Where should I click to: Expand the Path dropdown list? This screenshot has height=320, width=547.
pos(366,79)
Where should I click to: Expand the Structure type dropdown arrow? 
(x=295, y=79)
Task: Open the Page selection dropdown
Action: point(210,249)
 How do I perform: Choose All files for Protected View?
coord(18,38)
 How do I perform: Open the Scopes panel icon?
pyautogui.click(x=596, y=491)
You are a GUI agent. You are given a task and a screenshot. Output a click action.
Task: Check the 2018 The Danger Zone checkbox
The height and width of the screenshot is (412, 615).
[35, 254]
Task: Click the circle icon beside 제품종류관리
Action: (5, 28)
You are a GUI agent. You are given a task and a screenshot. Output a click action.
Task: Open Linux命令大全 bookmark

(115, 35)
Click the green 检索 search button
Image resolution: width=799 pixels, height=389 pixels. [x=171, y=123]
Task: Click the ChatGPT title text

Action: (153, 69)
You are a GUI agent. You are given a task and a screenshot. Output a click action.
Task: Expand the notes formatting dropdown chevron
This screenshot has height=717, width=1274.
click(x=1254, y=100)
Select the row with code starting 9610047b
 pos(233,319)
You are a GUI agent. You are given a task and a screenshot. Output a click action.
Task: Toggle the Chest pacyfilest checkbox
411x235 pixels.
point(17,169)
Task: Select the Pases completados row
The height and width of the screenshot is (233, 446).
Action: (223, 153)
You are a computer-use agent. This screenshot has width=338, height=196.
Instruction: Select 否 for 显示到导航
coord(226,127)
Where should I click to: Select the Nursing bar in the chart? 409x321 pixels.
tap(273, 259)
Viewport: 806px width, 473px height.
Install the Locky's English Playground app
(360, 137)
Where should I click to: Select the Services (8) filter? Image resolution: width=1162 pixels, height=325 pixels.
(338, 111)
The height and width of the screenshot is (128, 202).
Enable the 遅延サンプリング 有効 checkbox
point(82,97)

* [Short exercise] Quote the rows above word for word, from the line containing "How do I perform: Choose" down to the line containing "Action: (223, 153)", including both of those lines.

* [Completed exercise]
 How do I perform: Choose All files for Protected View?
coord(18,38)
 How do I perform: Open the Scopes panel icon?
pyautogui.click(x=596, y=491)
You are a GUI agent. You are given a task and a screenshot. Output a click action.
Task: Check the 2018 The Danger Zone checkbox
The height and width of the screenshot is (412, 615).
[35, 254]
Task: Click the circle icon beside 제품종류관리
Action: (5, 28)
You are a GUI agent. You are given a task and a screenshot. Output a click action.
Task: Open Linux命令大全 bookmark

(115, 35)
Click the green 检索 search button
Image resolution: width=799 pixels, height=389 pixels. [x=171, y=123]
Task: Click the ChatGPT title text

Action: (153, 69)
You are a GUI agent. You are given a task and a screenshot. Output a click action.
Task: Expand the notes formatting dropdown chevron
This screenshot has height=717, width=1274.
click(x=1254, y=100)
Select the row with code starting 9610047b
 pos(233,319)
You are a GUI agent. You are given a task and a screenshot. Output a click action.
Task: Toggle the Chest pacyfilest checkbox
411x235 pixels.
point(17,169)
Task: Select the Pases completados row
The height and width of the screenshot is (233, 446).
Action: (223, 153)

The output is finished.